Install dependencies

# Clone the repository
git clone <repository-url>
cd ai-pipeline

# Install in development mode
pip install -e .

# Or install dependencies directly
pip install -r requirements.txt

Set up API key

# Option 1: Environment variable (recommended)
export OPENAI_API_KEY="sk-your-api-key-here"

# Option 2: Pass via command line
docs-pipeline input.yaml output.md --api-key sk-your-key

Quick start

Basic usage

# Generate documentation from OpenAPI spec
docs-pipeline samples/sample_api.json output/api_docs.md

# Use specific model with validation
docs-pipeline samples/sample_api.yaml output/ecommerce_docs.md \\
    --model gpt-4o-mini \\
    --validate

# Generate separate files for each endpoint (recommended for large APIs)
docs-pipeline samples/customer_api.yaml output/customer_docs \\
    --model gpt-4o-mini \\
    --separate-files

# Async generation for large APIs
docs-pipeline large_api.json output/docs.md --async

Python API usage

from ai_docs_pipeline import APILoader, DocGenerator, MarkdownRenderer
from ai_docs_pipeline.pipeline.generator import GenerationConfig

# Load API specification
loader = APILoader()
spec = loader.load_from_file("samples/sample_api.json")

# Configure generation
config = GenerationConfig(
    model="gpt-4-turbo-preview",
    max_tokens=2000,
    temperature=0.3
)

# Generate documentation
generator = DocGenerator("your-api-key", config)
overview = generator.generate_overview_docs(spec)
endpoint_docs = [
    generator.generate_endpoint_docs(endpoint, spec.title)
    for endpoint in spec.endpoints
]

# Render final documentation
renderer = MarkdownRenderer()
final_doc = renderer.render_complete_documentation(
    overview,
    endpoint_docs,
    metadata={
        'title': spec.title,
        'version': spec.version,
        'base_url': spec.base_url
    }
)

# Save to file
output_path = Path("output/generated_docs.md")
renderer.save_to_file(final_doc, output_path)

Quick Reference - Setup Steps

  1. Create and activate a Python virtual environment:

    python3 -m venv venv
    source venv/bin/activate  # On macOS/Linux
    # or on Windows: venv\Scripts\activate
  2. Install the project in development mode:

    pip install -e .

    Or alternatively, install dependencies directly:

    pip install -r requirements.txt
  3. Set your OpenAI API key:

    export OPENAI_API_KEY="sk-your-api-key-here"
  4. Run the application using the CLI with a sample API:

    # Generate single combined file
    docs-pipeline samples/sample_api.yaml output/sample_docs.md --model gpt-4o-mini
    
    # Generate separate files for each endpoint (recommended)
    docs-pipeline samples/customer_api.yaml output/customer_docs --model gpt-4o-mini --separate-files

    Alternatively, you can use the Python module syntax:

    python -m ai_docs_pipeline.cli samples/customer_api.yaml output/test_docs.md --model gpt-4o-mini --validate

Output Formats

The pipeline supports two output formats:

Single Combined File (Default)

Generates one large markdown file containing all documentation:

docs-pipeline input.yaml output.md --model gpt-4o-mini
# Creates: output.md (single file with all content)
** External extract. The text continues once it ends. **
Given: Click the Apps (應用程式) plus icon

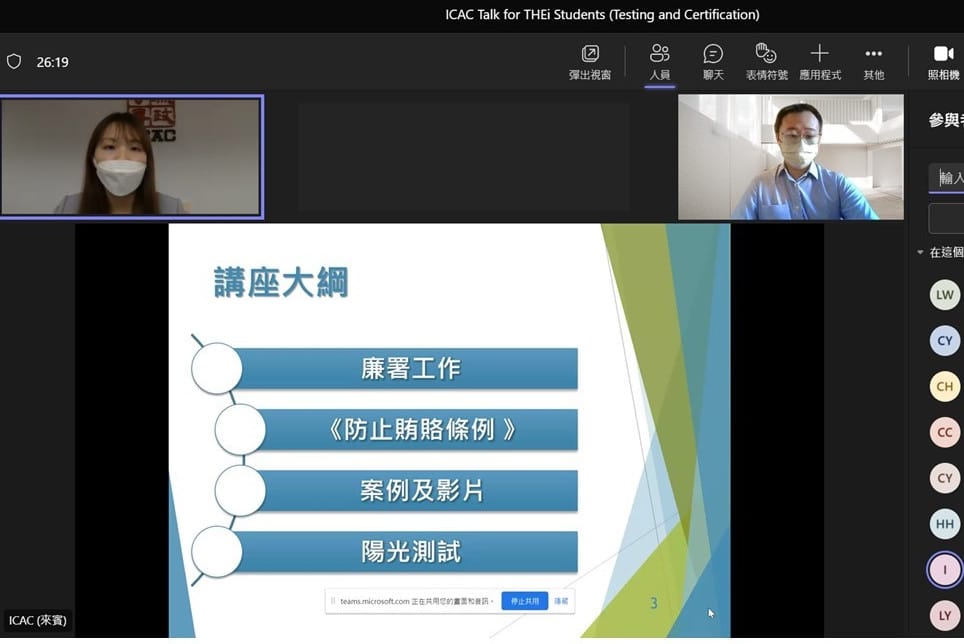Looking at the screenshot, I should pyautogui.click(x=819, y=54).
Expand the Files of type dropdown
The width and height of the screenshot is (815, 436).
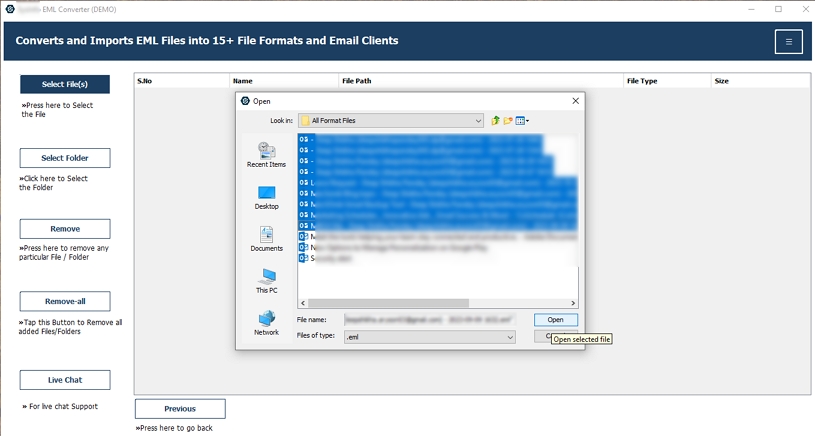429,337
Separate Files Per Endpoint (Recommended)

Generates individual files for better organization and navigation:

docs-pipeline input.yaml output/my_docs --model gpt-4o-mini --separate-files
# Creates directory: output/my_docs/
# ├── index.md          # Main index with links to all files
# ├── overview.md       # API overview and general info
# ├── get-customers.md  # Individual endpoint files
# ├── post-customer.md
# ├── put-customer.md
# └── generation_report.md

Documentation engineering features

Quality validation

The pipeline includes comprehensive validation to ensure documentation quality:

from ai_docs_pipeline.pipeline.validator import DocumentValidator

validator = DocumentValidator()
result = validator.validate_document(generated_content, "complete")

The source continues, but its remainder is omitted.